[Entries on locating words and elements]
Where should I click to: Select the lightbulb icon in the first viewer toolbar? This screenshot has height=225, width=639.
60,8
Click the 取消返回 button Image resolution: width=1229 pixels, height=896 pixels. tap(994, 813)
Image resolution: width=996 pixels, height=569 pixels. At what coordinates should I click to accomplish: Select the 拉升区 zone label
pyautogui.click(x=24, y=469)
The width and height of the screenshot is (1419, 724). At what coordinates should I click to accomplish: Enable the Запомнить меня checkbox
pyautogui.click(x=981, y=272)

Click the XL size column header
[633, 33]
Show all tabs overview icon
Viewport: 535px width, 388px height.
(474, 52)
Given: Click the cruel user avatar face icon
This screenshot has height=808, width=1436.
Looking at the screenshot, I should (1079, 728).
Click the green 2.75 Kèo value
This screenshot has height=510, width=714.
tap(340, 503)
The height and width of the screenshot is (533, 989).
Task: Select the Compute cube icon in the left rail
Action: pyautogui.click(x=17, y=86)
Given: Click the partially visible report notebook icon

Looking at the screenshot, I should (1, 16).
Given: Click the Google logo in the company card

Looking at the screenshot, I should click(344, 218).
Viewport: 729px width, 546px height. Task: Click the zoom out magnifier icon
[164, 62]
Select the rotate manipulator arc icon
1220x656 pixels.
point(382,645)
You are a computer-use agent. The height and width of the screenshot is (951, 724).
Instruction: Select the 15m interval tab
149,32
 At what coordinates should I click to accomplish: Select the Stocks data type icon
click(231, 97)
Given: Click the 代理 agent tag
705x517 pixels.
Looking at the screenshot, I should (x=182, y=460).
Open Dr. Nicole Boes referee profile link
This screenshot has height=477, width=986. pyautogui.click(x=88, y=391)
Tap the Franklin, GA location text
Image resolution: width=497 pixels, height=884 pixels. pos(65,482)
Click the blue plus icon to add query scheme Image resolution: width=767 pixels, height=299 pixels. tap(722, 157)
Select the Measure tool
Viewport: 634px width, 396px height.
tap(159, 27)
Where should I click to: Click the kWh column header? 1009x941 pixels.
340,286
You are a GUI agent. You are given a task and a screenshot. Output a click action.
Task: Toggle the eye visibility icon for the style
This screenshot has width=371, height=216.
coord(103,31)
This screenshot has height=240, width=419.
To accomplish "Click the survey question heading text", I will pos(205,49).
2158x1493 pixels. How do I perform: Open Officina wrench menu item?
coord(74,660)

EXERCISE =
Can you copy all of the data above word for word, changing nothing?

EXERCISE RESPONSE =
Where should I click to: Select the lightbulb icon in the first viewer toolbar? This screenshot has height=225, width=639.
60,8
Click the 取消返回 button Image resolution: width=1229 pixels, height=896 pixels. tap(994, 813)
Image resolution: width=996 pixels, height=569 pixels. At what coordinates should I click to accomplish: Select the 拉升区 zone label
pyautogui.click(x=24, y=469)
The width and height of the screenshot is (1419, 724). At what coordinates should I click to accomplish: Enable the Запомнить меня checkbox
pyautogui.click(x=981, y=272)

Click the XL size column header
[633, 33]
Show all tabs overview icon
Viewport: 535px width, 388px height.
(474, 52)
Given: Click the cruel user avatar face icon
This screenshot has height=808, width=1436.
Looking at the screenshot, I should (1079, 728).
Click the green 2.75 Kèo value
This screenshot has height=510, width=714.
tap(340, 503)
The height and width of the screenshot is (533, 989).
Task: Select the Compute cube icon in the left rail
Action: pyautogui.click(x=17, y=86)
Given: Click the partially visible report notebook icon

Looking at the screenshot, I should (1, 16).
Given: Click the Google logo in the company card

Looking at the screenshot, I should click(344, 218).
Viewport: 729px width, 546px height. Task: Click the zoom out magnifier icon
[164, 62]
Select the rotate manipulator arc icon
1220x656 pixels.
point(382,645)
You are a computer-use agent. The height and width of the screenshot is (951, 724).
Instruction: Select the 15m interval tab
149,32
 At what coordinates should I click to accomplish: Select the Stocks data type icon
click(231, 97)
Given: Click the 代理 agent tag
705x517 pixels.
Looking at the screenshot, I should (x=182, y=460).
Open Dr. Nicole Boes referee profile link
This screenshot has height=477, width=986. pyautogui.click(x=88, y=391)
Tap the Franklin, GA location text
Image resolution: width=497 pixels, height=884 pixels. pos(65,482)
Click the blue plus icon to add query scheme Image resolution: width=767 pixels, height=299 pixels. tap(722, 157)
Select the Measure tool
Viewport: 634px width, 396px height.
tap(159, 27)
Where should I click to: Click the kWh column header? 1009x941 pixels.
340,286
You are a GUI agent. You are given a task and a screenshot. Output a click action.
Task: Toggle the eye visibility icon for the style
This screenshot has width=371, height=216.
coord(103,31)
This screenshot has height=240, width=419.
To accomplish "Click the survey question heading text", I will pos(205,49).
2158x1493 pixels. How do I perform: Open Officina wrench menu item?
coord(74,660)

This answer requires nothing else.